On the August 4 edition of MSNBC's Scarborough Country, host and former U.S. Representative Joe Scarborough (R-FL) followed other conservatives in citing only the Gallup poll -- the only poll to show President George W. Bush leading Senator John Kerry -- to claim that Kerry received a “negative bump” following the Democratic National Convention. He also misrepresented support for Kerry among conventioneers.
“The USA Today/CNN/Gallup poll found that John Kerry lost two percentage points among likely voters, while George Bush actually gained five points,” Scarborough reported, to support his assertion that Kerry got a post-convention “negative bump.” The USA Today/CNN/Gallup poll (July 30 - August 1) showed Bush gaining ground on Kerry (a four-point bounce, not five as Scarborough reported; the margin of error was three points). Yet as Media Matters for America has previously noted, other post-convention polls showed Kerry achieving a small post-convention bounce.
In addition to those polls MMFA originally cited, two more polls have been released since. The FOX News/Opinion Dynamics poll (August 3 - August 4) showed Kerry earning a five-point bounce among registered voters (pre-convention, Kerry trailed Bush by one point; he is now up by four) and a three-point bump among likely voters (within the three-point margin of error). In the Marist College poll (July 30 - August 2), Kerry remained one point ahead of Bush among registered voters; Bush gained one point to tie with Kerry among likely voters. No poll, aside from the Gallup poll, shows Bush leading Kerry.
Scarborough also attempted to downplay support for Kerry among convention attendees: “When I was up in Boston [at the Democratic National Convention], I spoke with close to 1,000 people. ... I never found one person that told me that they were excited about voting for John Kerry.

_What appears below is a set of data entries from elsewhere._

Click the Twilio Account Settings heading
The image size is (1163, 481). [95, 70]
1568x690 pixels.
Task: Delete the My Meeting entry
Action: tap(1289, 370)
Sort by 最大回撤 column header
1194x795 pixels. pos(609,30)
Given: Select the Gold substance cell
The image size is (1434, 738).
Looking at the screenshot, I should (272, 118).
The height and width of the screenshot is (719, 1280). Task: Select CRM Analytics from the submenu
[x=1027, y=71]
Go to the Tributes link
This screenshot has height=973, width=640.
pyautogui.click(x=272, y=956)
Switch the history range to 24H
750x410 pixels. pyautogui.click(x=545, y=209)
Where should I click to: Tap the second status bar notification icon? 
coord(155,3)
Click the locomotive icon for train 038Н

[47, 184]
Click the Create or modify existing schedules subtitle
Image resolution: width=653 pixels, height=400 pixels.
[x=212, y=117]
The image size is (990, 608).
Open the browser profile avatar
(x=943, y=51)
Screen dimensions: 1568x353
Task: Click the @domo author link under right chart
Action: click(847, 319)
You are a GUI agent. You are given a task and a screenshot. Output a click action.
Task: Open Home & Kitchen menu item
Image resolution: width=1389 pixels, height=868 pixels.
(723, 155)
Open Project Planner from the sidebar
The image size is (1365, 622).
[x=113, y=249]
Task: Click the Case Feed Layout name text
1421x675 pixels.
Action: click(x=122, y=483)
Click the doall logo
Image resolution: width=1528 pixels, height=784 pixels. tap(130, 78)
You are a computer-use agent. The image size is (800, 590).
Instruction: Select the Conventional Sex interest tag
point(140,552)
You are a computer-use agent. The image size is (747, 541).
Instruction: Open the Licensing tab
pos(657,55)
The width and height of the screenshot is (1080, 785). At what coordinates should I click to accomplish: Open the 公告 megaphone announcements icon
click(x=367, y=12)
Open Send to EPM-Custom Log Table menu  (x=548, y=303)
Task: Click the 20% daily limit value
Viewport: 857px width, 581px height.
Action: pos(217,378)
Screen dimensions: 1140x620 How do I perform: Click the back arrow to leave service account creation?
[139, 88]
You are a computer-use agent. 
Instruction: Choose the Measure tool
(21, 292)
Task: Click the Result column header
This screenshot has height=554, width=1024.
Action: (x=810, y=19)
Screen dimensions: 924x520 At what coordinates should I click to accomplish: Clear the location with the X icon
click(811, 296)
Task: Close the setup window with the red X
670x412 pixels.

I found all of the people I spoke to were very excited about getting rid of George W. Bush, almost at a fevered pitch.”
However, a New York Times/CBS News poll of delegates to the 2004 Democratic National Convention (conducted June 16 through July 17) indicated that 88 percent of delegates enthusiastically supported Kerry; 6 percent supported Kerry but had reservations about him; and just 4 percent only supported Kerry because he was the likely party nominee.